### PASSAGE PROVIDED

Tuesday, March 25, 2014

My Heart Needs a Rescue Inhaler

I swept the floors yesterday.

Making a bold statement like this and putting it out there on the Internet for all to see might seem like bravery to some. But to the vast majority, it will probably elicit a response something between the extremes of "...so...?" and "OHMERGAWDAMANTHATDOESHOUSEWORK." (Parenthetically, as a stay at home dad, I actually do most of the cooking and cleaning. If my sweeping excites you, I can only imagine your ecstasy at discovering I clean the bathtub on a regular basis.)

But for me, sweeping the floors stands a milestone because of the emotional turbulence of the past few weeks.

It's something routine.

And "routine" is something that has been sorely missing since March began and my mom died.

When I shared the story of my exuberant broomwork experience with a friend, they made a remark which just cried out for an internal editor to have redlined out before they could utter it:

"Well, I'm glad to see you're getting over it and things are getting back to normal."

### STUDY MATERIAL
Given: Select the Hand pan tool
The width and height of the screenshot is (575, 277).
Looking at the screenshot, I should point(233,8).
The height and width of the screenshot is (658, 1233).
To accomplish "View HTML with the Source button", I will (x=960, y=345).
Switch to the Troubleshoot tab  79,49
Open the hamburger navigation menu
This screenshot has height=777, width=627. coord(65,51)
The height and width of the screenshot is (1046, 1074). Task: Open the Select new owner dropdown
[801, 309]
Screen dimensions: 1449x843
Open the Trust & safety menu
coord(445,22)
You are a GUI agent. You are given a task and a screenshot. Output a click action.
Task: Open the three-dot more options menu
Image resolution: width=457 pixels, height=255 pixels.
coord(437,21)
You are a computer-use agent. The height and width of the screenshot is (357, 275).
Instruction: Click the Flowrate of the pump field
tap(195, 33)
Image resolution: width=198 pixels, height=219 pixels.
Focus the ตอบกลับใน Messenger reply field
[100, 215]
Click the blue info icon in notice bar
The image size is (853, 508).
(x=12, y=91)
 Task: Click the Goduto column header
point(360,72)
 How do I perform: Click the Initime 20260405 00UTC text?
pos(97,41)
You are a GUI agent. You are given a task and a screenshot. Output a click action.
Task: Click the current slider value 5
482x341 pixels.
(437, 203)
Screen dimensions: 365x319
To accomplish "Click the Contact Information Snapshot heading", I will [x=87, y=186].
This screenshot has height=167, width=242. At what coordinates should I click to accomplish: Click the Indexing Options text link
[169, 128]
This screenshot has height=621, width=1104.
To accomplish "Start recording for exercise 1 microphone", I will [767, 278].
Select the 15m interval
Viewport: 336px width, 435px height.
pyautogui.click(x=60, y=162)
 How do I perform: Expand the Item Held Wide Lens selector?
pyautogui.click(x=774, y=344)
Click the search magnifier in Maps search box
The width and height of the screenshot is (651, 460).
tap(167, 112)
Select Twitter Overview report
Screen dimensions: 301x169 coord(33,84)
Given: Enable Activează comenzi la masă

### CHECK YOUR UNDERSTANDING
1. In the blog post, what does the writer say has been sorely missing since March began?
2. Reproduce the blog post from "I swept the" to "past few weeks.".

### EXPECTED RESPONSES
1. Routine.

2.
I swept the floors yesterday.

Making a bold statement like this and putting it out there on the Internet for all to see might seem like bravery to some. But to the vast majority, it will probably elicit a response something between the extremes of "...so...?" and "OHMERGAWDAMANTHATDOESHOUSEWORK." (Parenthetically, as a stay at home dad, I actually do most of the cooking and cleaning. If my sweeping excites you, I can only imagine your ecstasy at discovering I clean the bathtub on a regular basis.)

But for me, sweeping the floors stands a milestone because of the emotional turbulence of the past few weeks.